Collection entries

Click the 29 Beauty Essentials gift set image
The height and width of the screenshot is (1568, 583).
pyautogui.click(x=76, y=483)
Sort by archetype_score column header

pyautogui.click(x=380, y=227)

◆ Short task: Repeat every line of the data above without changing anything.

◆ Output:
Click the 29 Beauty Essentials gift set image
The height and width of the screenshot is (1568, 583).
pyautogui.click(x=76, y=483)
Sort by archetype_score column header

pyautogui.click(x=380, y=227)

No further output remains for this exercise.